It’s been a weird sea change for me the past few years, building up an online presence. It wasn’t like this at all in the past. I worked on the sidelines of publishing, mostly as an editor at some literary magazines with occasional publications in little magazines that nobody really read. Won some writing awards only a handful of people cared about (but which did help me pay my rent, so there was that).
But I was mostly an obscure poet and playwright who worked a bunch of jobs to make life happen. I was devoted to my spouse at the time, who mostly seemed to think I was annoying — but I was happy even to be tolerated. I’d gotten it in my head that I was a “small doses person” (unsurprising as I had a parent growing up who told me this all the time).
And after many years of covert and overt lobbying by him for non-monogamy, I finally agreed to open up our marriage, upon learning that good friends of ours who I respected (and who had a very good relationship) were polyamorous.
I was terrified at first, worrying that I’d lose my spouse. After all, he seemed to barely tolerate me, and now he had a whole world of options before him that were easy to audition, so to speak.
What happened instead amazed me. I found that practically every other person that I dated seemed to care about and just plain like me more than my spouse did. I felt beautiful and interesting for the first time in years.
I’d been slow to go out and date others, since I wasn’t really focused on it. I looked at having an open marriage as license to pursue interesting things when they showed up and not some kind of edict to go out and conquer the dating pool, manifest destiny-style.
I was happy enough having the freedom. I didn’t need to exercise it.
But once I did eventually start dating, I kept meeting others through my existing partners. And before I knew it, I was dating quite a few people.

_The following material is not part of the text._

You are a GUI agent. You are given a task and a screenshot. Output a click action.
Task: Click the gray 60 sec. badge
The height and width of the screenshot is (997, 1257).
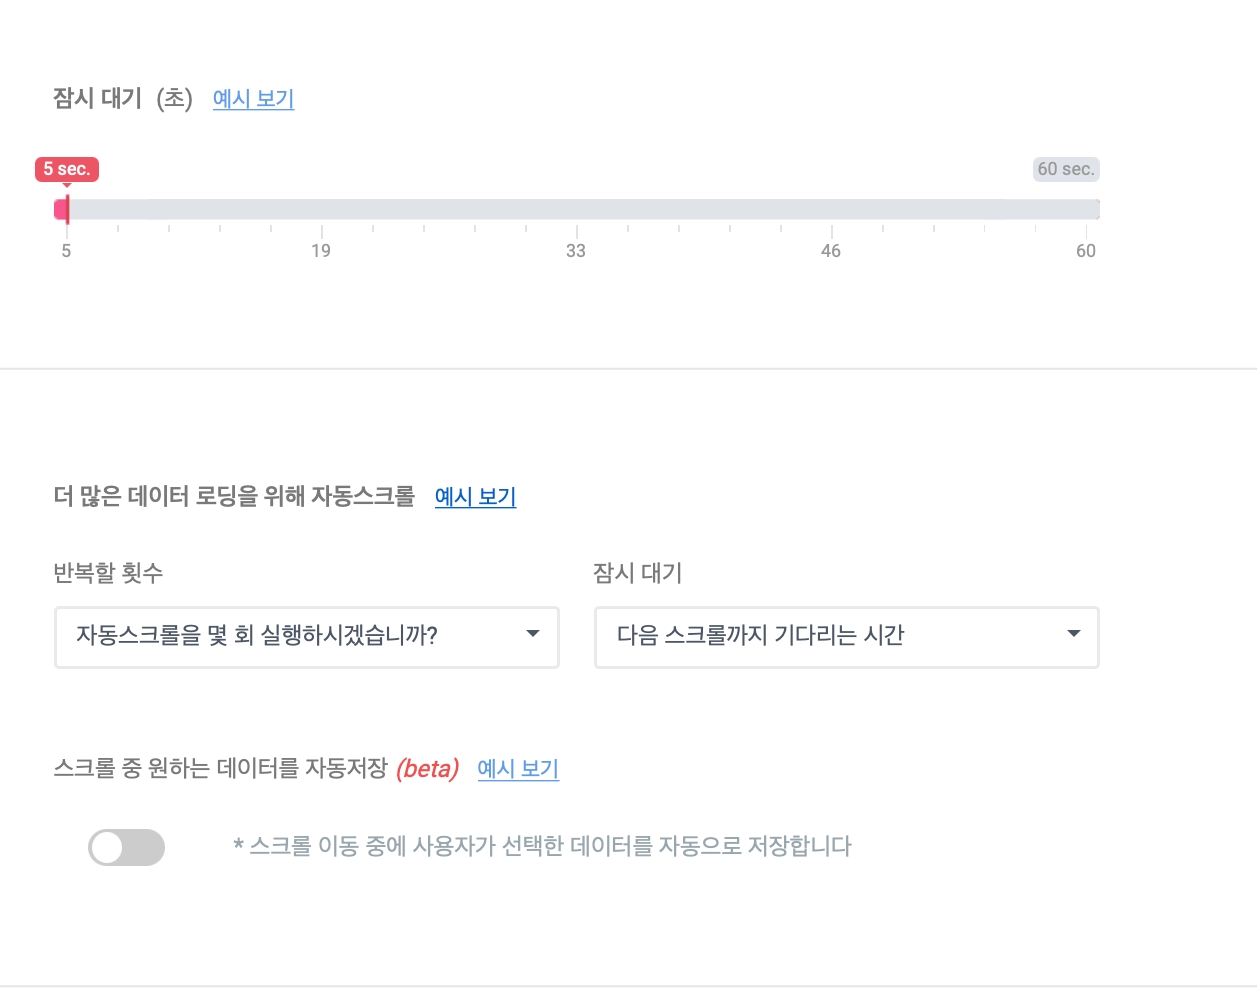tap(1065, 169)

And a few of these were actually very well-known people in their own niches. People with very big online followships. Minor Internet celebrities, basically.
And I watched after a breakup with one of these Internet celebrities as they wrote about what happened in our relationship and about me as a person in terms that absolutely gutted me. It was bad. And what they wrote about me was untrue.
Now, I’m not calling them a liar. I believe that what they wrote was their perception of reality. Part of why we broke up is that while we had a great time together, we never did seem to find a way to inhabit the same corner of reality. As a result, our communication was atrocious, and everything that a healthy relationship required was impossible.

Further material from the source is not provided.